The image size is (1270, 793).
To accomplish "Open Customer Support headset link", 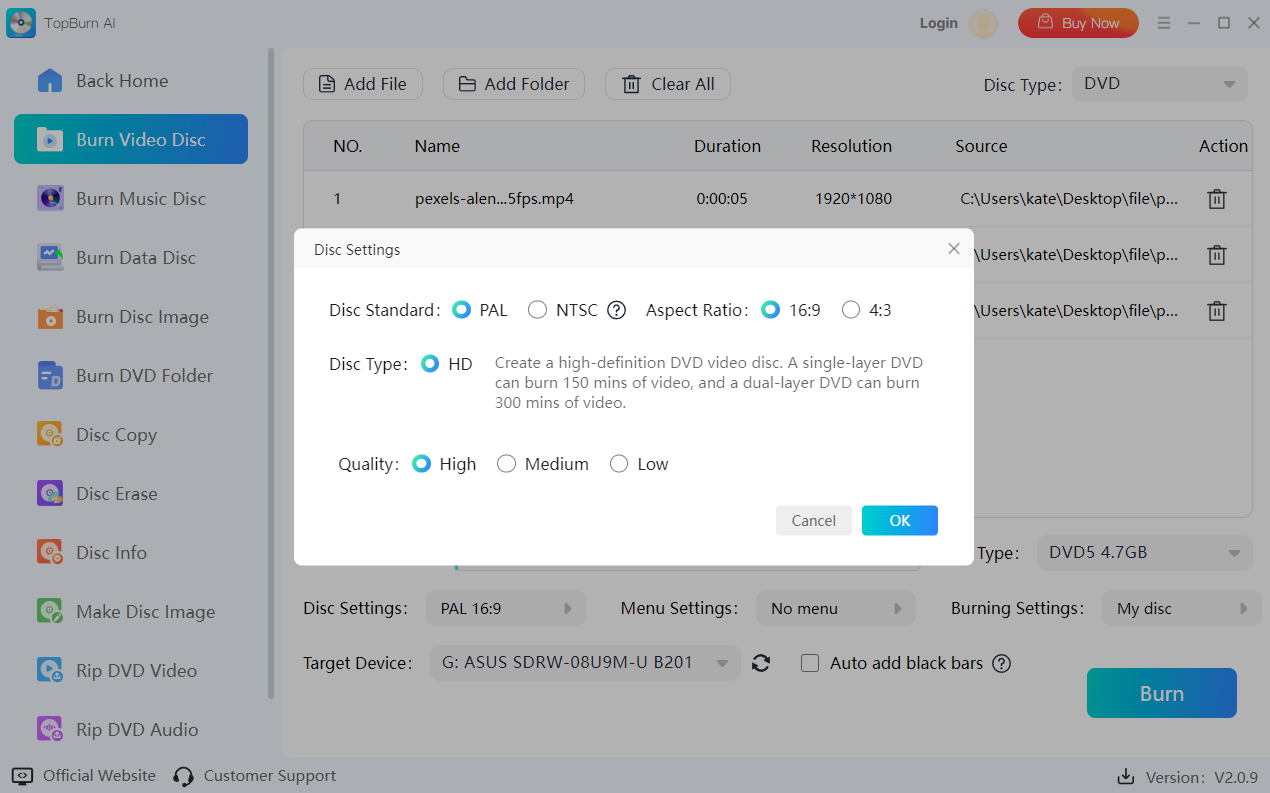I will tap(254, 776).
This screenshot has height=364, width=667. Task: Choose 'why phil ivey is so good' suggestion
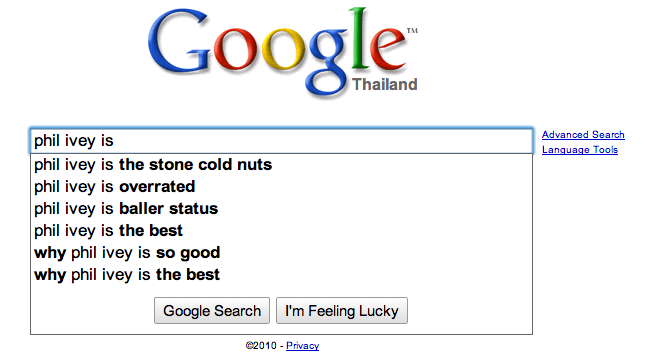[x=281, y=253]
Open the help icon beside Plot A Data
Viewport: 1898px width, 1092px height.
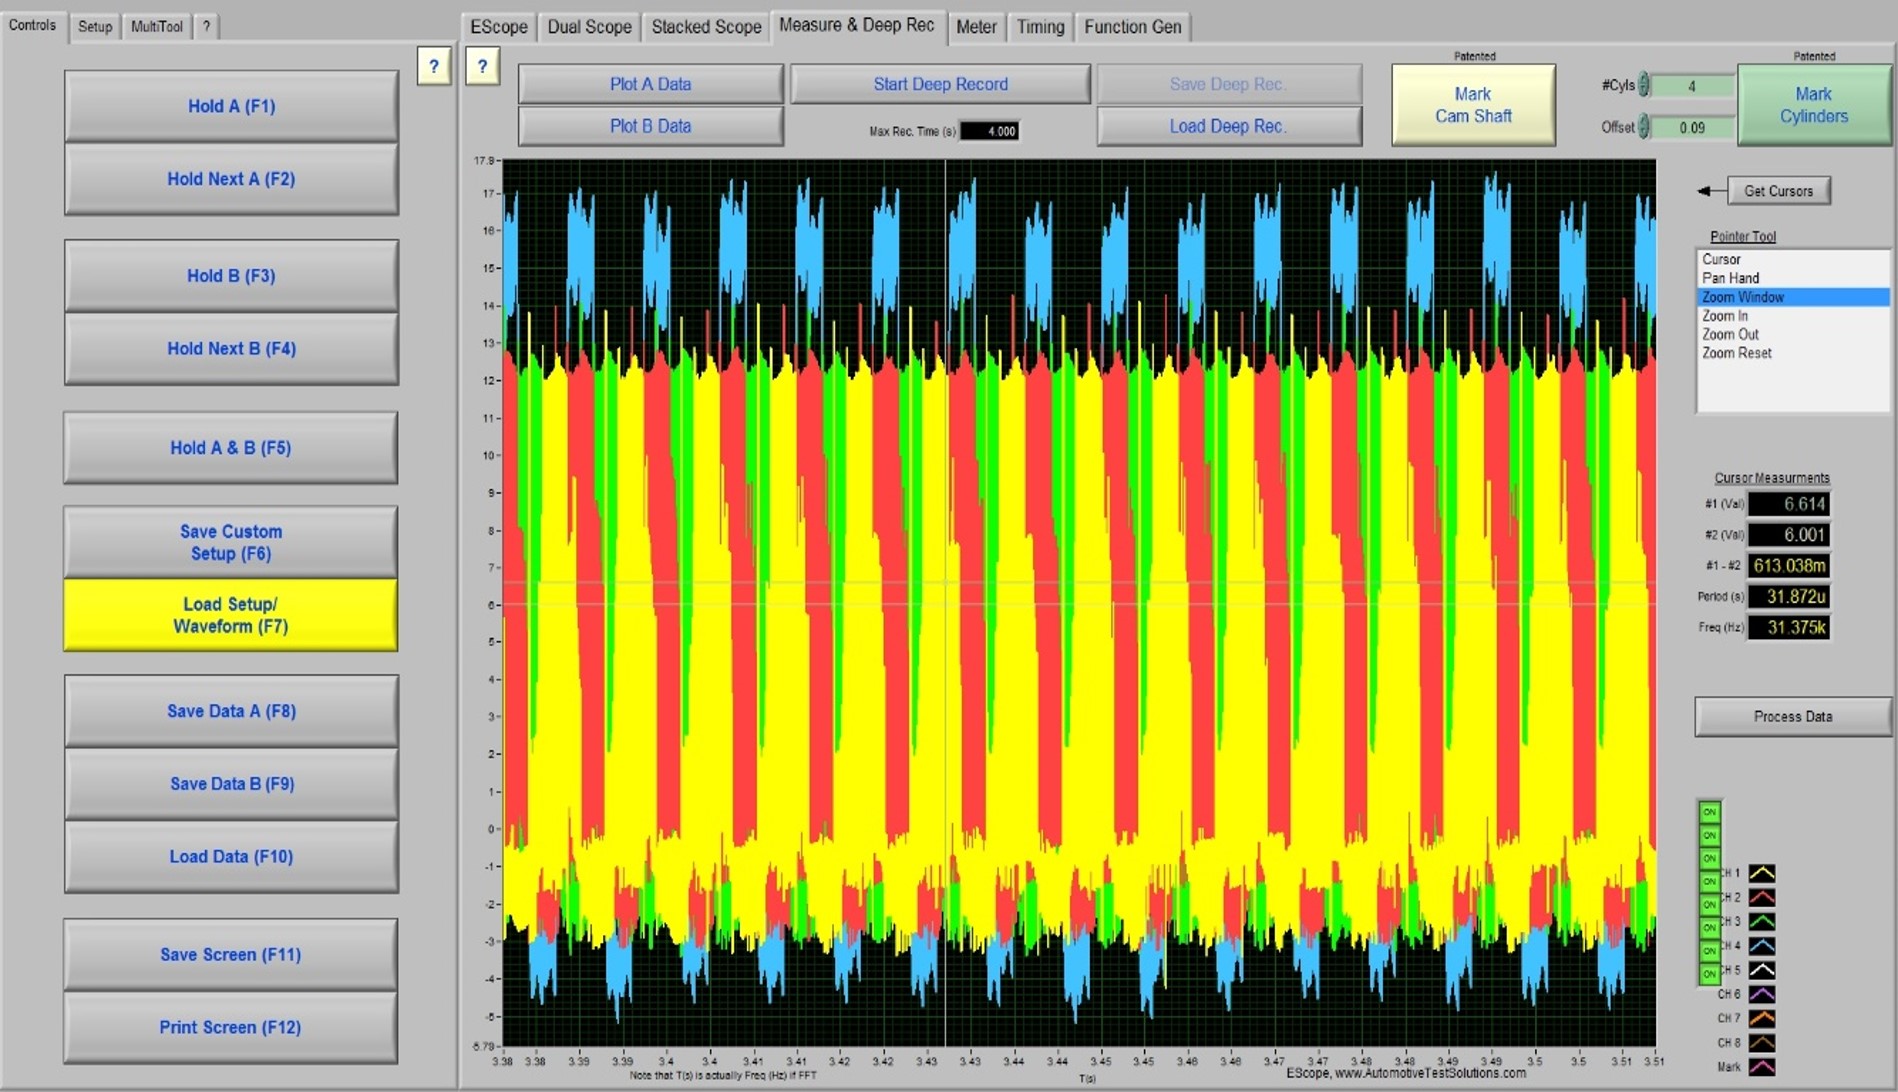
+++
▶ PROBLEM: Pull out every line of the listing above that contains the string "width", matching uppercase and lowercase exactly.

▶ REPLY TO THE TASK:
This screenshot has height=364, width=667. Task: Choose 'why phil ivey is so good' suggestion
Viewport: 1898px width, 1092px height.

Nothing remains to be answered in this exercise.